É verdade que existem estudos sobre a manipulação das bactérias que habitam nosso intestino possa ser alvo terapêutico em doenças metabólicas como o diabetes. No entanto, quase totalidade destas pesquisas são em modelos animais (ratos). Para o tratamento de doenças metabólicas, existem pouquíssimos estudos em humanos publicados até hoje. Um deles contou com apenas 18 participantes e teve apenas 6 semanas de duração. Pacientes obesos que receberam transplante fecal de indivíduos magros apresentaram melhor sensibilidade periférica a insulina comparados ao grupo controle. E só! O mesmo grupo de pesquisadores avaliou esta estratégia em 38 homens obesos, desta vez por 18 semanas. Aumentando o tempo de observação, percebeu-se que a melhora na sensibilidade à insulina foi apenas transitória, em outras palavras, o efeito do tratamento é fugaz. Estes achados podem ser considerados como geradores de hipóteses, isto é, precisam de estudos maiores para poder comprovar eficácia e benefício a longo prazo. Além disso, até o momentos, não há relatos de melhora na qualidade de vida ou melhora do sono. Outros achados importantes como prevenção de complicações típicas do diabetes como doença do fundo do olho, doença renal ou doenças do coração também não podem ser avaliados em estudos pequenos e de curta duração.
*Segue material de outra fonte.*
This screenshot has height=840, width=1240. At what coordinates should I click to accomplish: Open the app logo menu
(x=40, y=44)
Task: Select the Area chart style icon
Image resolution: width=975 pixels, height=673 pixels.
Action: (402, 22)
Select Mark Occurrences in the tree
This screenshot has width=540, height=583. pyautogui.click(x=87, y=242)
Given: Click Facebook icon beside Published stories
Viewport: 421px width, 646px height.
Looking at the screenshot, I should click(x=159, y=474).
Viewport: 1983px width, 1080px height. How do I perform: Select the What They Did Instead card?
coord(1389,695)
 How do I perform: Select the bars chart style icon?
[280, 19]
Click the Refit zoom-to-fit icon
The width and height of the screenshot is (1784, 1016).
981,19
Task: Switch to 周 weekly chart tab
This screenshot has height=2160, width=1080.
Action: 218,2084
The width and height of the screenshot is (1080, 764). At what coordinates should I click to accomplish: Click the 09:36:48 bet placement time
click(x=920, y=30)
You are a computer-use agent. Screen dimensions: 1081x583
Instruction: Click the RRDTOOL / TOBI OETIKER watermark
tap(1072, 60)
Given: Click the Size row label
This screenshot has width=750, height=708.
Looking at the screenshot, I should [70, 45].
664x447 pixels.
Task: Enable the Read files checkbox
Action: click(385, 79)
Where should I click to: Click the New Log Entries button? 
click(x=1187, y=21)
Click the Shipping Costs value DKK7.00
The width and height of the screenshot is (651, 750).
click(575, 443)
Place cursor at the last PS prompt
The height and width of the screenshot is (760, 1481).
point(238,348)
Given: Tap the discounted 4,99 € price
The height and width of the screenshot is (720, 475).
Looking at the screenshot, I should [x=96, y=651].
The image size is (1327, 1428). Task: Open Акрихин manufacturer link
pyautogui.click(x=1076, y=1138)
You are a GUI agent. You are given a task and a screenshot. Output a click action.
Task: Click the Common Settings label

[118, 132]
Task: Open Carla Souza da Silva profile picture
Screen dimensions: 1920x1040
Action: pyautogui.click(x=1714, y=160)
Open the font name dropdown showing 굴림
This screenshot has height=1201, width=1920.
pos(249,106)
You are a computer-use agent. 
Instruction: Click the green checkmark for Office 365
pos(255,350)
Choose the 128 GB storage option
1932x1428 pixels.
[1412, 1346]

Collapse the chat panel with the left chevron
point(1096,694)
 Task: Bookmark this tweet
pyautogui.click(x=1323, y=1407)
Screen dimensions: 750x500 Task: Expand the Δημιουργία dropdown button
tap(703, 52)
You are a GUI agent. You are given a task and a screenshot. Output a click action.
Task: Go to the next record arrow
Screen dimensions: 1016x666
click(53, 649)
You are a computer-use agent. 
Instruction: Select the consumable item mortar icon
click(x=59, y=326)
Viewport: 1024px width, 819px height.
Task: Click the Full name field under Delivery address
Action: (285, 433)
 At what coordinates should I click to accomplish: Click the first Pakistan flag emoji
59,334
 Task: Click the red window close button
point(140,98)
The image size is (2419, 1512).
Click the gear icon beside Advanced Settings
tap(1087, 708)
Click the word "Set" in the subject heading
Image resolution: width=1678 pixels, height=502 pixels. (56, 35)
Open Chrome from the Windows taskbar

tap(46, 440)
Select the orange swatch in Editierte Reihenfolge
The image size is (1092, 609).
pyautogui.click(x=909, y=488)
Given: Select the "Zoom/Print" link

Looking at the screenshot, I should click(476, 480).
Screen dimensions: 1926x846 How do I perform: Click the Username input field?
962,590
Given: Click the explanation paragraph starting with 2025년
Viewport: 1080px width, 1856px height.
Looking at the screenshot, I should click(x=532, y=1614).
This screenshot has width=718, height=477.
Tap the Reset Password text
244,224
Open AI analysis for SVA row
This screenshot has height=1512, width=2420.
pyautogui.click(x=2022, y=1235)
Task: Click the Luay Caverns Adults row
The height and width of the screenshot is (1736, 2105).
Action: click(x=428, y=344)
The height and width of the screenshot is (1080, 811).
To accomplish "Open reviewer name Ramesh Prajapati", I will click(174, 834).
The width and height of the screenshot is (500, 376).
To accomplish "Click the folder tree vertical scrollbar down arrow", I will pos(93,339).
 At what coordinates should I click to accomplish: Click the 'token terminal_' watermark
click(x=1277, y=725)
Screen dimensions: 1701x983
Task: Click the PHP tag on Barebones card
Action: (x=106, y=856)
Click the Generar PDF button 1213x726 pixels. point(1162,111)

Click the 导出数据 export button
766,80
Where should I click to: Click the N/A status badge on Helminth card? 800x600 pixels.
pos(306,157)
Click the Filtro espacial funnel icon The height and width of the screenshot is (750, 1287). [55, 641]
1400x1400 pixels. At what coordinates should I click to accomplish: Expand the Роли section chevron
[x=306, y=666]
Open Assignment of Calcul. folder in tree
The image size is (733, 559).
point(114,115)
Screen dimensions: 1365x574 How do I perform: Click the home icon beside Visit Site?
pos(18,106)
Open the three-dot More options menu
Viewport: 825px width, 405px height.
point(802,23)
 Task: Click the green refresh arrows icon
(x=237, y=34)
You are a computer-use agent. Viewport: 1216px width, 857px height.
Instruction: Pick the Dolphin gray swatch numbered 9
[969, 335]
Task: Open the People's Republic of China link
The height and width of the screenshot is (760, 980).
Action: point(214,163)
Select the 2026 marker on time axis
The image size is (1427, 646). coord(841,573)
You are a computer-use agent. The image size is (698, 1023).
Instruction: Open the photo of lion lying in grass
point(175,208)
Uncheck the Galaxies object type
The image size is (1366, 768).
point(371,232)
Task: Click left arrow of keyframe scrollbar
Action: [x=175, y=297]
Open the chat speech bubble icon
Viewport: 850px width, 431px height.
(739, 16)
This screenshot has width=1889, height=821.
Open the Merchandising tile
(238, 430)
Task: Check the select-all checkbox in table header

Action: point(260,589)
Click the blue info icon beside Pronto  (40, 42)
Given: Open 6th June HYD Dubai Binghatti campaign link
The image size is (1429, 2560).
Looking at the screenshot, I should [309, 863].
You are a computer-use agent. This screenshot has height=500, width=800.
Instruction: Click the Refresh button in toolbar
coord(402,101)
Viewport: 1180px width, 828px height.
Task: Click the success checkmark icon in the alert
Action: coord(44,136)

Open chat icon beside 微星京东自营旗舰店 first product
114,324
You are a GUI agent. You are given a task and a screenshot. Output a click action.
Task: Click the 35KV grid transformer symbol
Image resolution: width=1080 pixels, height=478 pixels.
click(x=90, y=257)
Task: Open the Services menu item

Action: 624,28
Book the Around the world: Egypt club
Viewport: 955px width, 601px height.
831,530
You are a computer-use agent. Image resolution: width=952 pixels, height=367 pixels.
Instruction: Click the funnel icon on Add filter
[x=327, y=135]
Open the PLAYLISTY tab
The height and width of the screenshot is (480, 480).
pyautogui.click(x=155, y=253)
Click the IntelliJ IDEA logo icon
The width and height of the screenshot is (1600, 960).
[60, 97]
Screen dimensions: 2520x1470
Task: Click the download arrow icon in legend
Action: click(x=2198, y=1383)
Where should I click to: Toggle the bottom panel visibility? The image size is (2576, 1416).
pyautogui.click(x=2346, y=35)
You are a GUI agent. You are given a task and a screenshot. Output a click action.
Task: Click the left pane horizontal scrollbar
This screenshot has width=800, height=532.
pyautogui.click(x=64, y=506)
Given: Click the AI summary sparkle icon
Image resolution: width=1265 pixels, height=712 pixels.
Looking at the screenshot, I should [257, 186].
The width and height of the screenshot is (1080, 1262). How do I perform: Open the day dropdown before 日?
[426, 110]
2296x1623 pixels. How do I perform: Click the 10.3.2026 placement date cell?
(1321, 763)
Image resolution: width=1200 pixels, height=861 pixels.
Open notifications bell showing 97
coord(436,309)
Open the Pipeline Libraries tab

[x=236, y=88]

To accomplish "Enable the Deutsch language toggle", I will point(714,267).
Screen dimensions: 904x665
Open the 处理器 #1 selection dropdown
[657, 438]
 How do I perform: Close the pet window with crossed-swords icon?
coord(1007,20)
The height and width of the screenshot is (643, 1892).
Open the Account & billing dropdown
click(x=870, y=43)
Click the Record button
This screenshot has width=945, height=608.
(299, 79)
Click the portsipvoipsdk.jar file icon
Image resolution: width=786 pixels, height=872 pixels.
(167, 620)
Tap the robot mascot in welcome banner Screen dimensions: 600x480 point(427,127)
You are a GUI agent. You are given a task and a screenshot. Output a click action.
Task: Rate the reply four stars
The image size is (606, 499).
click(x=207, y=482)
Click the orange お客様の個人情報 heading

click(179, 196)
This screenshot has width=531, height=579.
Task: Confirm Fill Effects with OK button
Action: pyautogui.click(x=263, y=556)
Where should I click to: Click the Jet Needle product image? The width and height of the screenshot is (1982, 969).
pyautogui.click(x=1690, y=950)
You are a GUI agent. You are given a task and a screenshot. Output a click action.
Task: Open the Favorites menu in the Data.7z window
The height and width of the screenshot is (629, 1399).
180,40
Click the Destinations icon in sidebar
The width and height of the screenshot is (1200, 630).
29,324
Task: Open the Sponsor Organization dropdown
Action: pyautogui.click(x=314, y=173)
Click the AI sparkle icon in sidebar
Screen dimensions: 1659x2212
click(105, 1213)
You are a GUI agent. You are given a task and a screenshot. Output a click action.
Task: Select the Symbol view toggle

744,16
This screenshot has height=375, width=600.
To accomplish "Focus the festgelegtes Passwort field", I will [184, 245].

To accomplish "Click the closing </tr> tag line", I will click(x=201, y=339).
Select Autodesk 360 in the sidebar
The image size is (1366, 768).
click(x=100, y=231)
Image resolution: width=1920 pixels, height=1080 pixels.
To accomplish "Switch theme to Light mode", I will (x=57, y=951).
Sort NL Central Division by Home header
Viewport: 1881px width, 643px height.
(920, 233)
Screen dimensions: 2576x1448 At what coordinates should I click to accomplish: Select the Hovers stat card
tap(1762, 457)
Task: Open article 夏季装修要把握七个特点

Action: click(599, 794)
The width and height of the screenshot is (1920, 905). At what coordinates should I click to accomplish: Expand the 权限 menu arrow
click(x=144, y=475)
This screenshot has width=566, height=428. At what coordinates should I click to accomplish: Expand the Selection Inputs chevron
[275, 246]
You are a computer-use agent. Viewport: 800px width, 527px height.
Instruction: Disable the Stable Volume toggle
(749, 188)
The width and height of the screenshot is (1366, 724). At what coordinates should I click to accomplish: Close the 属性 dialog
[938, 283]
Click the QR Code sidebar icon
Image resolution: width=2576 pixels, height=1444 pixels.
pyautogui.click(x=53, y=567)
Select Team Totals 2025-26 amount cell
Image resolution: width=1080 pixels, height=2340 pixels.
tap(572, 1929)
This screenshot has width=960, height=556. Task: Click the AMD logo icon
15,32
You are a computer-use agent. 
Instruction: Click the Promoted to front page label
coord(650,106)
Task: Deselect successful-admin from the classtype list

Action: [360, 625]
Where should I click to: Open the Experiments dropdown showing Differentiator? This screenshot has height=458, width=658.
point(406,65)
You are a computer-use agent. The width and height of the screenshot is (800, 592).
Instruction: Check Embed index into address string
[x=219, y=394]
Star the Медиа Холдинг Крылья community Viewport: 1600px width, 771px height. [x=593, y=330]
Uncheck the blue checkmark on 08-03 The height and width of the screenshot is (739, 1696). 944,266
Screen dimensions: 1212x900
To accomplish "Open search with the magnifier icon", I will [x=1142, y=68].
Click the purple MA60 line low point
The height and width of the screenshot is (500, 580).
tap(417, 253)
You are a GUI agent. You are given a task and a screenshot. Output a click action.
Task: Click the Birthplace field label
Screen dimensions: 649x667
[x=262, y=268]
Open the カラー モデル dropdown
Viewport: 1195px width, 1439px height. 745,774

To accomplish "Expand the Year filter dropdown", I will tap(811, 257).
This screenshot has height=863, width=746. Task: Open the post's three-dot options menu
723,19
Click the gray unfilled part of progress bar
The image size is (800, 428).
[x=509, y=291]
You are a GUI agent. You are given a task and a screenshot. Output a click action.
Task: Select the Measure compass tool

2- Como se prova segurança e eficácia de um tratamento?
Ao contrário do que a reportagem possa sugerir, o fato da técnica ser relativamente simples e ter dado certo em um único caso, não significa que o procedimento seja seguro ou eficaz. A maneira cientificamente correta de fazer esta avaliação é através de estudos randomizados em número suficientemente grande de pacientes seguidos por tempo suficientemente longo para poder avaliar se o tratamento de fato funciona e de fato não faz mal. Só comparando dois grupos - um exposto e outro não exposto ao tratamento – sorteados de maneira aleatória, conseguimos calcular se o efeito positivo de um tratamento é de fato real e não foi causado por outros motivos. No caso da reportagem, a melhora referida pelo médico poderia ter acontecidos pelo preparo do intestino, mudança na alimentação ou nas atividades diárias, ou por outro fator desconhecido e não aferido.

3- O transplante de fezes pode ser oferecido como opção terapêutica a “pacientes de casos extremos”?
Fora do ambiente de pesquisa devidamente regulado por um Comitê de Ética, o transplante fecal ainda NÃO é opção para o tratamento de doenças metabólicas. Oferecer procedimento experimental, isto é, sem comprovação científica robusta é no mínimo eticamente reprovável, já que pode confundir pessoas fragilizadas por uma doença crônica e induzi-las a se submeterem a tratamento sem garantia de eficácia e de segurança.

Referências:
1 - Vrieze A, Van Nood E, Holleman F, Salojärvi J, Kootte RS, Bartelsman JF, Dallinga-Thie GM, Ackermans MT, Serlie MJ, Oozeer R, Derrien M, Druesne A, Van Hylckama Vlieg JE, Bloks VW, Groen AK, Heilig HG, Zoetendal EG, Stroes ES, de Vos WM, Hoekstra JB, Nieuwdorp M. Transfer of intestinal microbiota from lean donors increases insulin sensitivity in individuals with metabolic syndrome. Gastroenterology. 2012 Oct;143(4):913-6.e7. doi: 10.1053/j.gastro.2012.06.031. Epub 2012 Jun 20.
2 - Kootte RS, Levin E, Salojärvi J, Smits LP, Hartstra AV, Udayappan SD, Hermes G, Bouter KE, Koopen AM, Holst JJ, Knop FK, Blaak EE, Zhao J, Smidt H, Harms AC, Hankemeijer T, Bergman JJGHM, Romijn HA, Schaap FG, Olde Damink SWM, Ackermans MT, Dallinga-Thie GM, Zoetendal E, de Vos WM, Serlie MJ, Stroes ESG, Groen AK, Nieuwdorp M. Improvement of Insulin Sensitivity after Lean Donor Feces in Metabolic Syndrome Is Driven by Baseline Intestinal Microbiota Composition. Cell Metab. 2017 Oct 3;26(4):611-619.e6. doi: 10.1016/j.cmet.2017.09.008.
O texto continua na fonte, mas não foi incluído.